Exercise 1. Can you duplicate, word for word, the part of the FSLRC article that opens with the words containing "The Financial Sector" and closes with "with real activity."?

Text section.
···
Why FSLRC wants a bigger role for FSDC

Written by Prachi Mishra | Anuradha Guru | Anuradha Guru | Updated: Apr 24 2013, 09:08am hrs
Though the commission has suggested unification of financial sector regulators, it has fallen short of recommending a single unified regulator, envisaging RBI to continue to be the banking sector regulator

The Financial Sector Legislative Reforms Commission (FSLRC), in its recently submitted report, recognises systemic risk oversight as a key pillar of financial regulation. Broadly speaking, systemic risk is a broad-based breakdown in the functioning of the financial system, which is normally realised, ex post, by a large number of failures of financial institutions or of a few highly integrated financial institutions, with potentially serious consequences for the real economy. The concept of systemic risk stems primarily from inter-linkages across different financial institutions and the interconnectedness of the financial system with other parts of the economy. The global financial crisis has underscored the need for understanding systemic risk and its two-way relationship with real activity.
···
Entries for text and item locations
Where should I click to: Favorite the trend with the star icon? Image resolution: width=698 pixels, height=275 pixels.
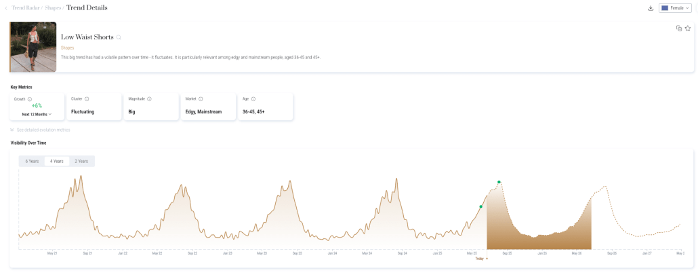click(687, 29)
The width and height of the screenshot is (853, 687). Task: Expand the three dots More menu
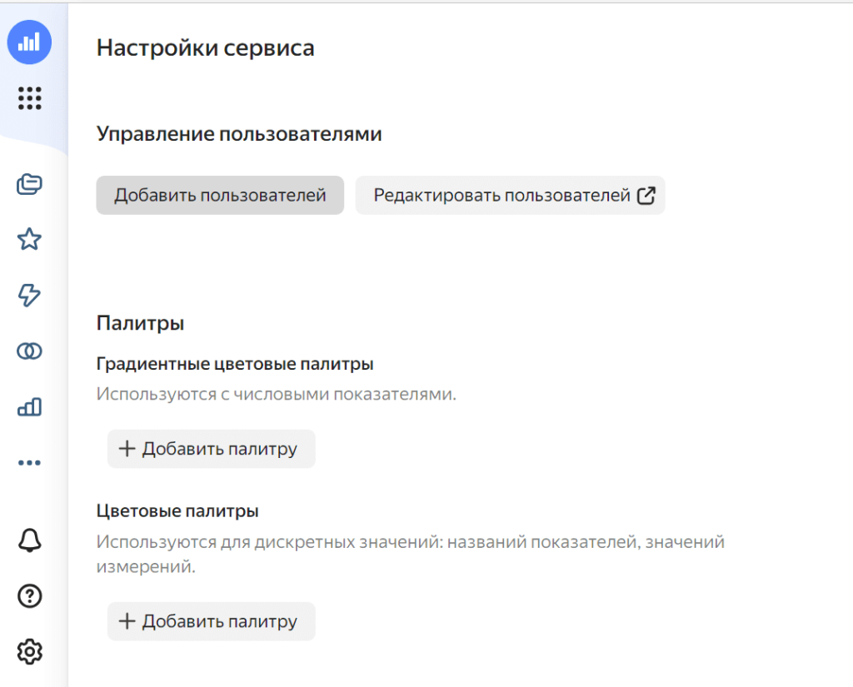pyautogui.click(x=29, y=463)
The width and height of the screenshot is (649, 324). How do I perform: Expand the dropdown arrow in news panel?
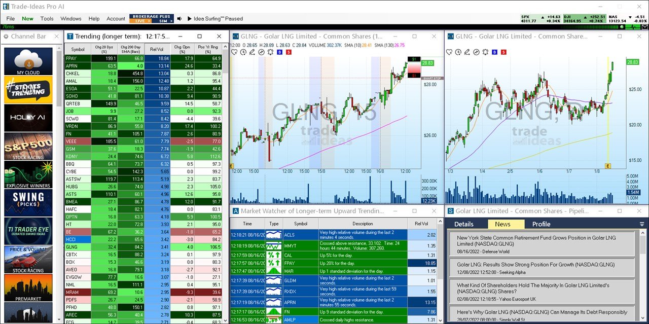pyautogui.click(x=642, y=224)
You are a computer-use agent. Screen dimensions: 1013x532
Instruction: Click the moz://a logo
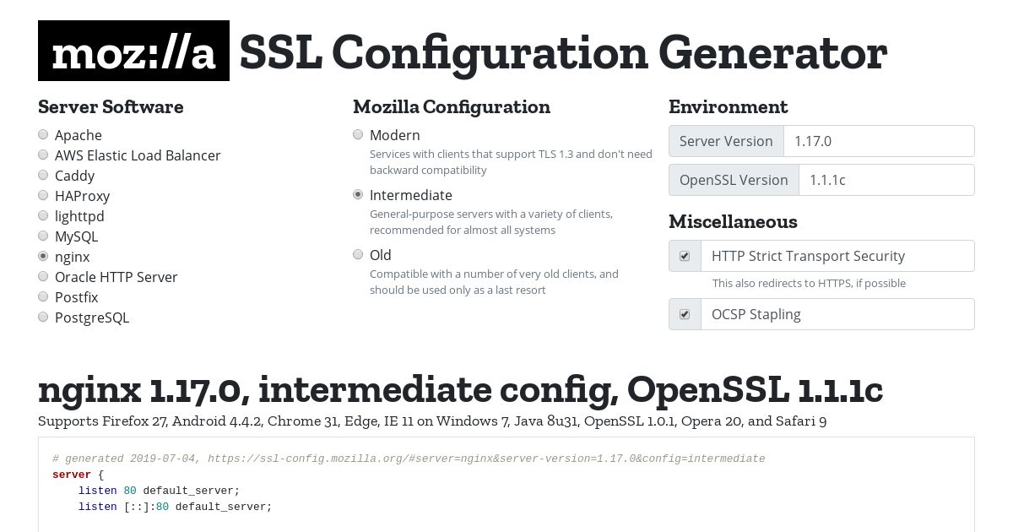coord(133,51)
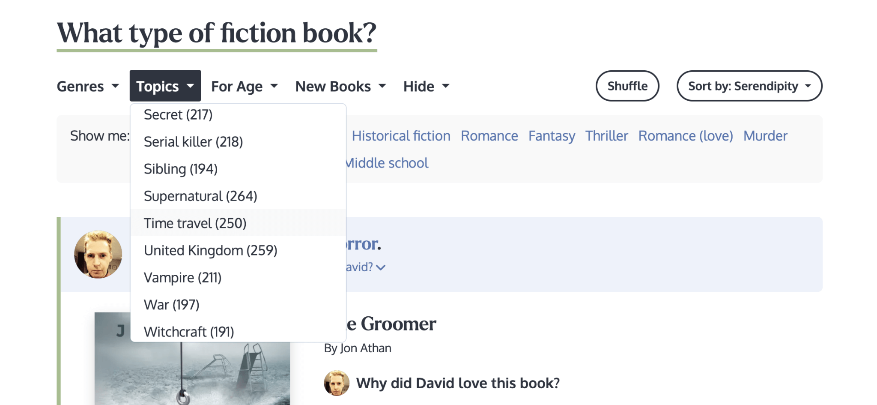This screenshot has height=405, width=877.
Task: Select the "Vampire (211)" topic
Action: click(x=182, y=278)
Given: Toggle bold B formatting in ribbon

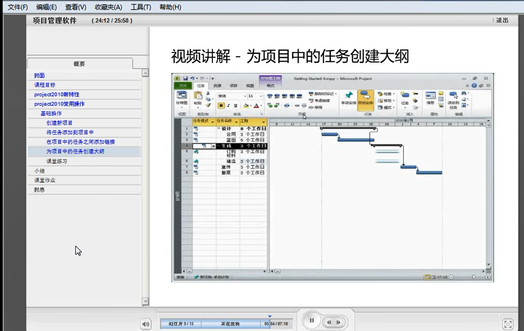Looking at the screenshot, I should tap(221, 106).
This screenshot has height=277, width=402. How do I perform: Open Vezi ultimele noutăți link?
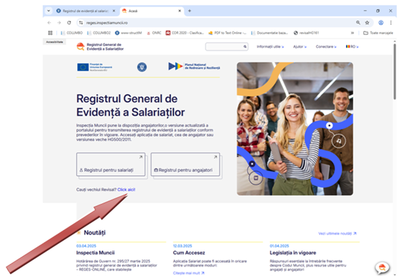pyautogui.click(x=337, y=233)
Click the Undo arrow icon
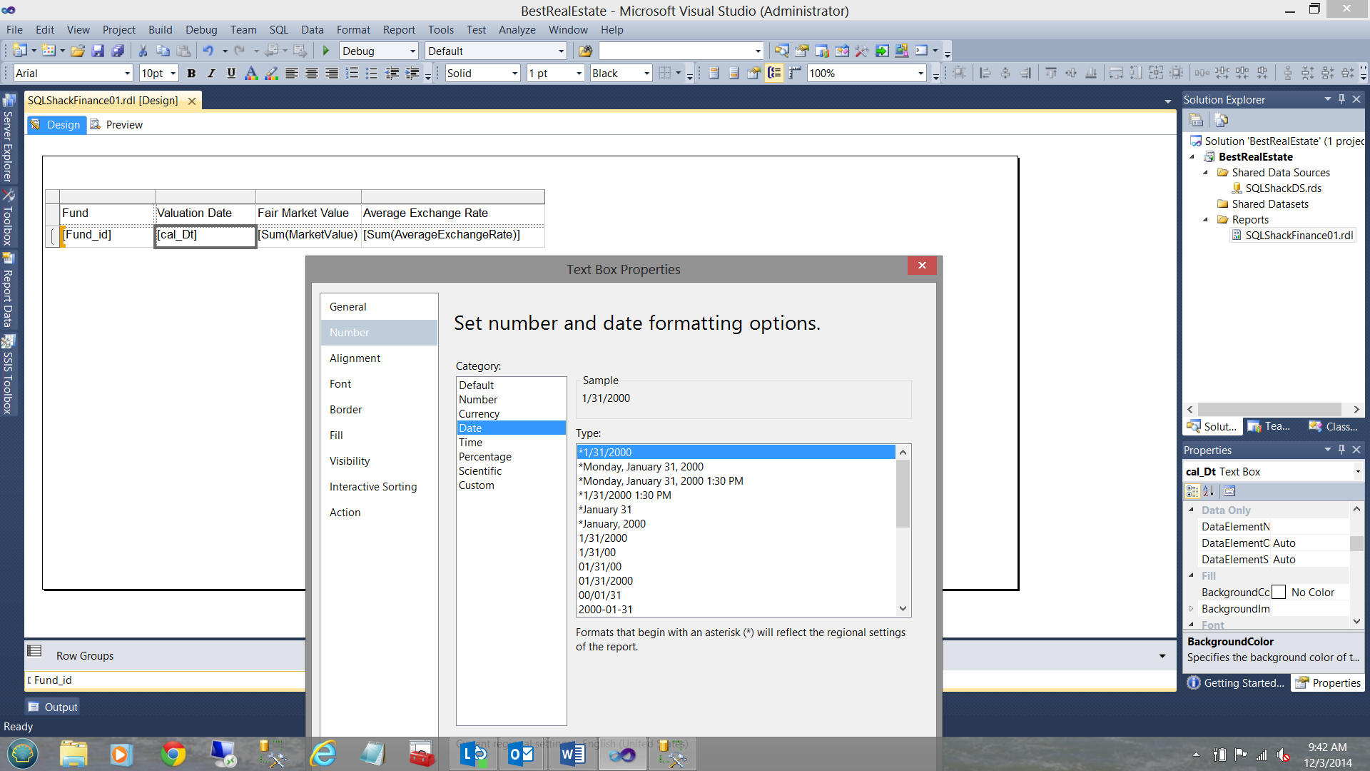The height and width of the screenshot is (771, 1370). click(x=208, y=51)
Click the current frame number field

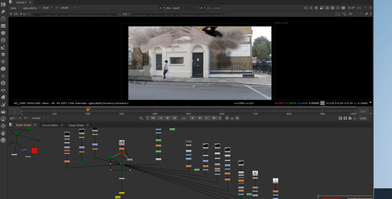(184, 118)
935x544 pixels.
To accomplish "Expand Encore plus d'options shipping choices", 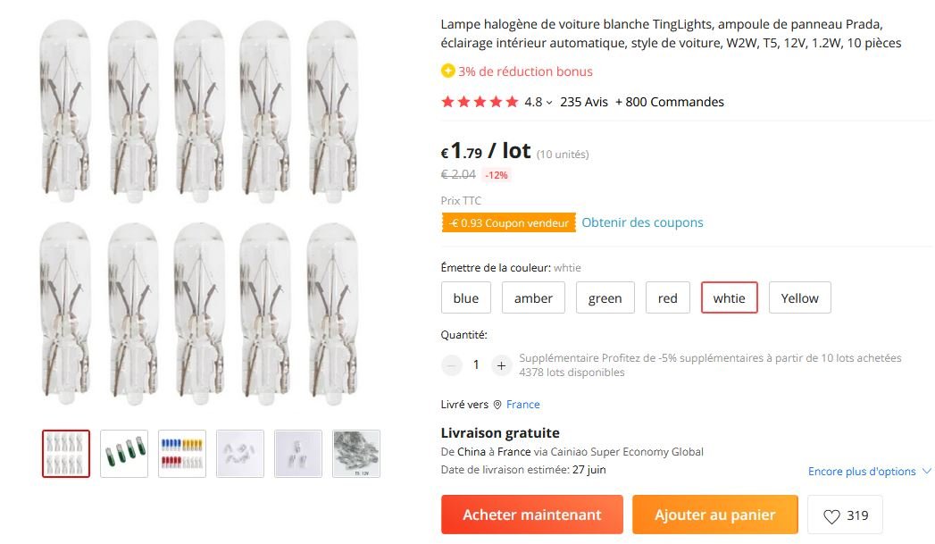I will (x=869, y=472).
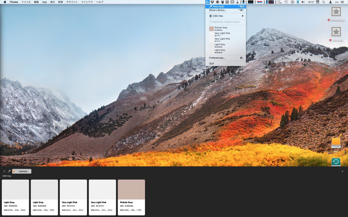Open the Apple menu
This screenshot has height=217, width=348.
point(5,2)
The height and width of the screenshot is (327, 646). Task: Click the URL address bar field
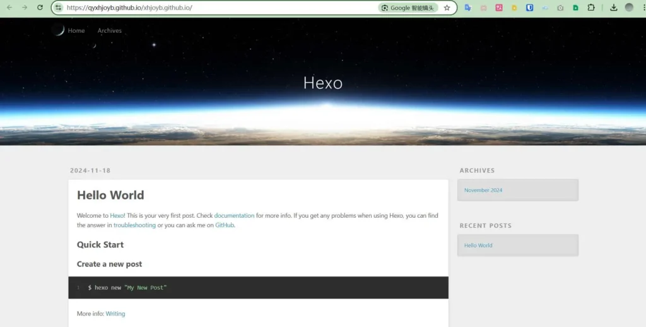tap(221, 8)
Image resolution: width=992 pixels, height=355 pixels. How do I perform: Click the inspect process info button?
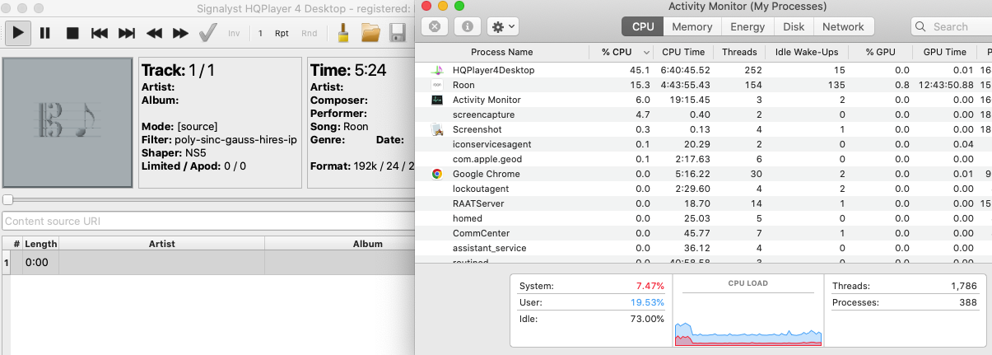(x=468, y=26)
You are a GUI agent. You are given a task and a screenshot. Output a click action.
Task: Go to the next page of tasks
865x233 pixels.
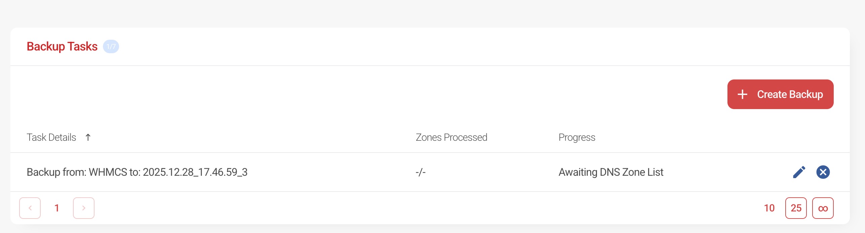coord(84,208)
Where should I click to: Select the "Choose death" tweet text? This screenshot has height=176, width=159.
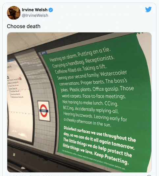pos(24,26)
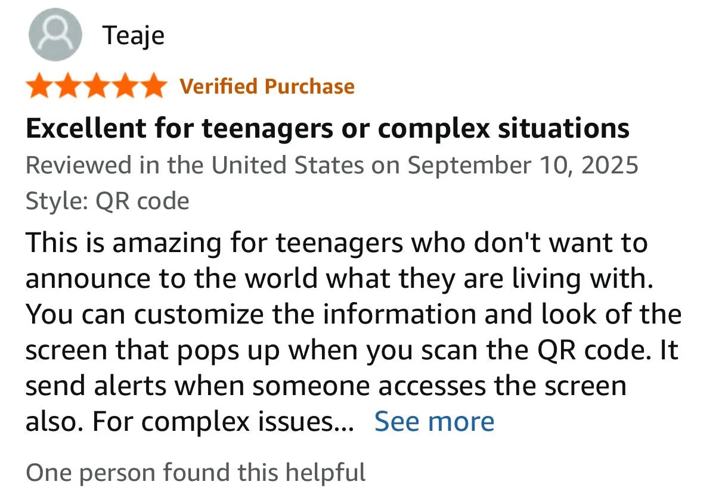Click "One person found this helpful" text
This screenshot has width=719, height=497.
[196, 473]
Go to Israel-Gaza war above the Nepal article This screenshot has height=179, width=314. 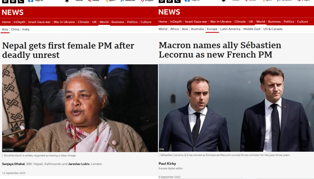point(39,22)
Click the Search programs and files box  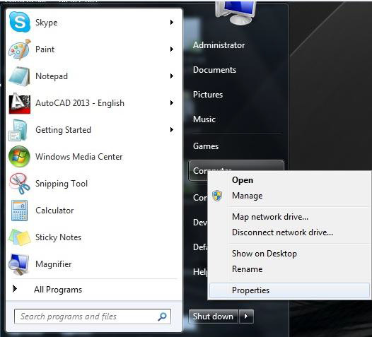[x=93, y=317]
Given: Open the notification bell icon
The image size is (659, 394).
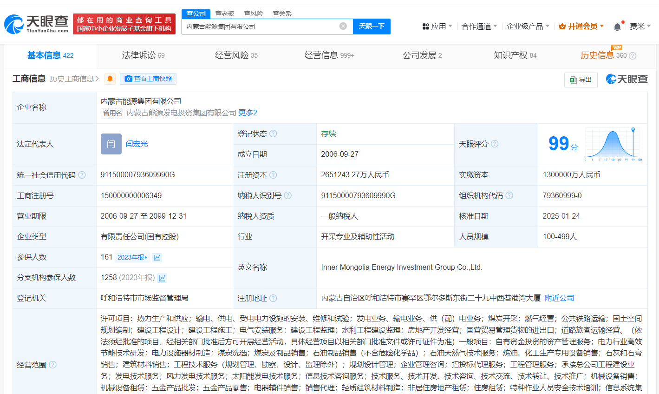Looking at the screenshot, I should [617, 27].
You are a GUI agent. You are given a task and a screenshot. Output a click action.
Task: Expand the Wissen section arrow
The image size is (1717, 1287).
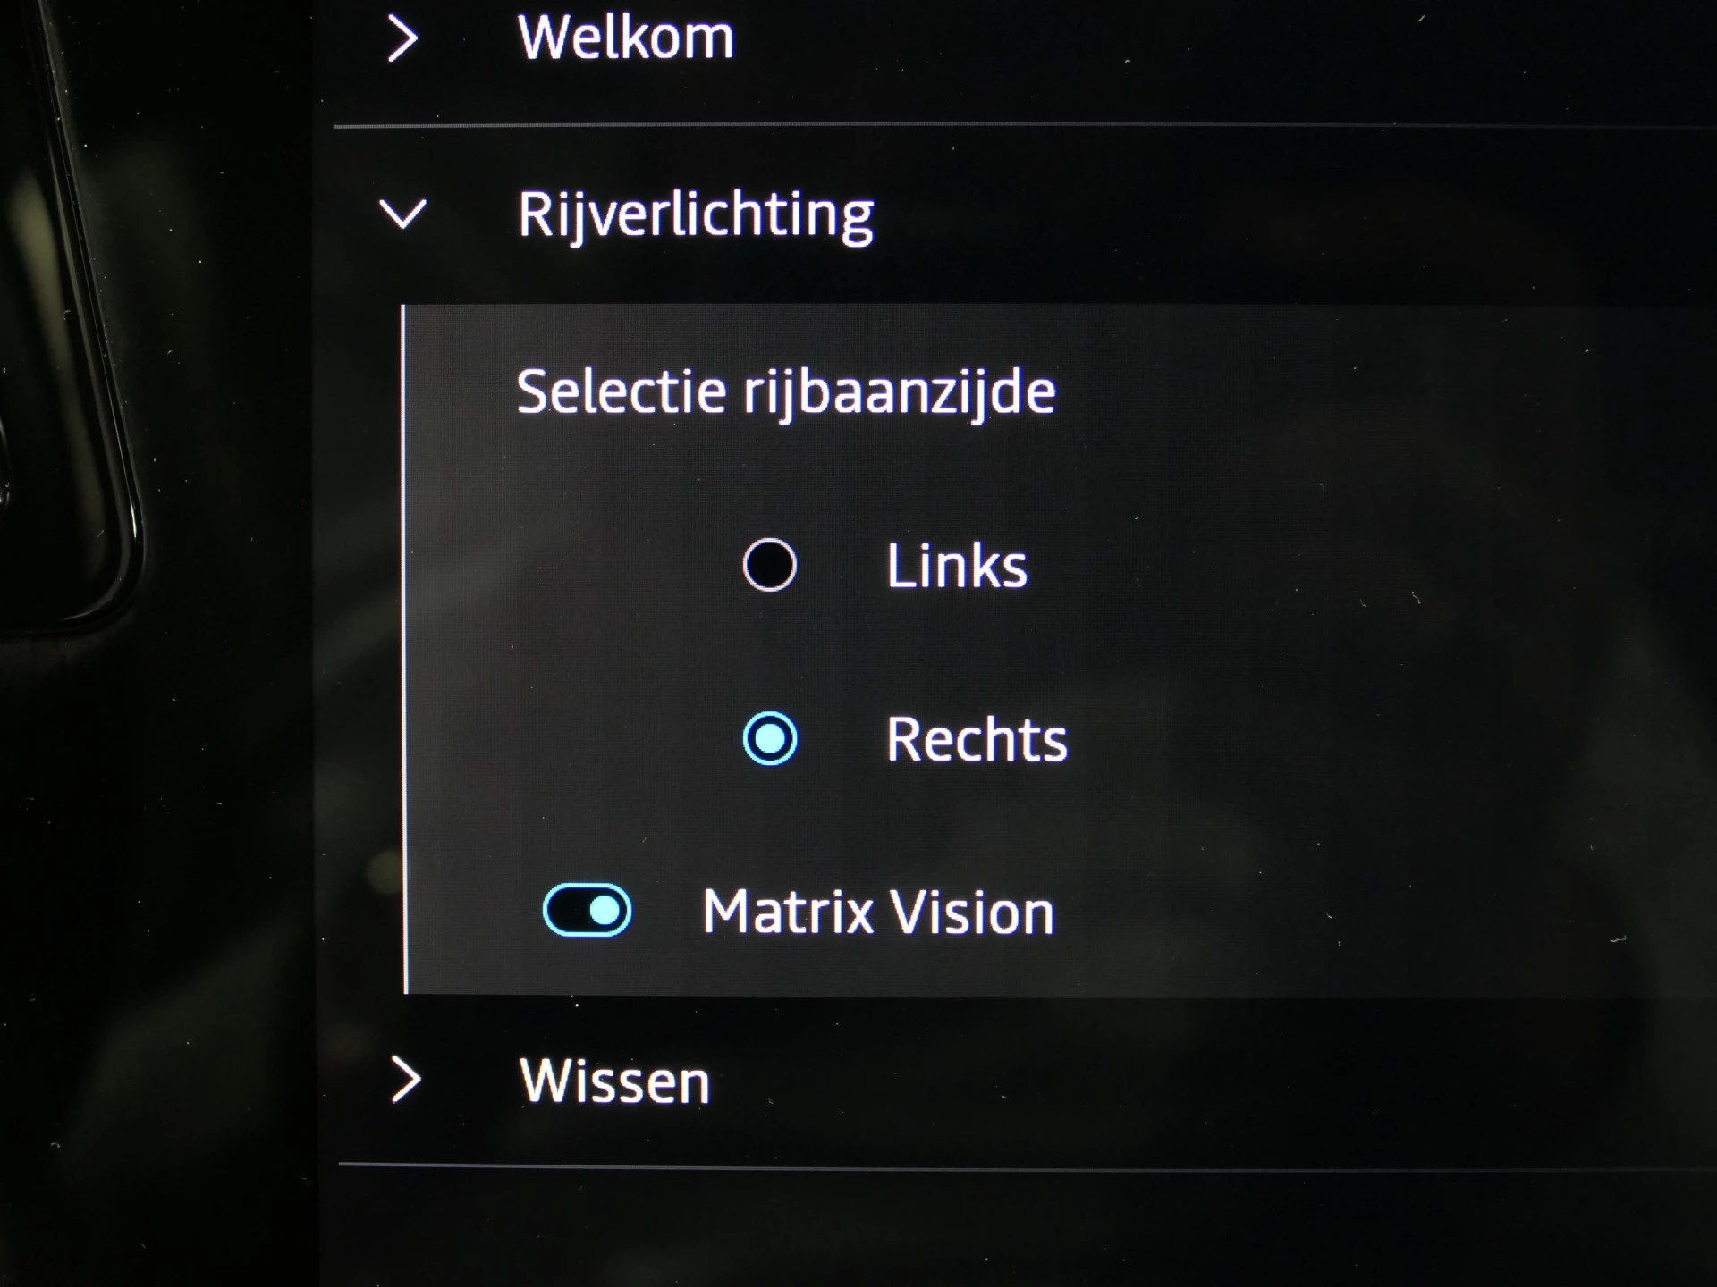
···
Exercise 2. How many lines of the rows contain the word "pixels"? Reply with the number alone.

Full solution 1.
The Financial Sector Legislative Reforms Commission (FSLRC), in its recently submitted report, recognises systemic risk oversight as a key pillar of financial regulation. Broadly speaking, systemic risk is a broad-based breakdown in the functioning of the financial system, which is normally realised, ex post, by a large number of failures of financial institutions or of a few highly integrated financial institutions, with potentially serious consequences for the real economy. The concept of systemic risk stems primarily from inter-linkages across different financial institutions and the interconnectedness of the financial system with other parts of the economy. The global financial crisis has underscored the need for understanding systemic risk and its two-way relationship with real activity.

Full solution 2. 4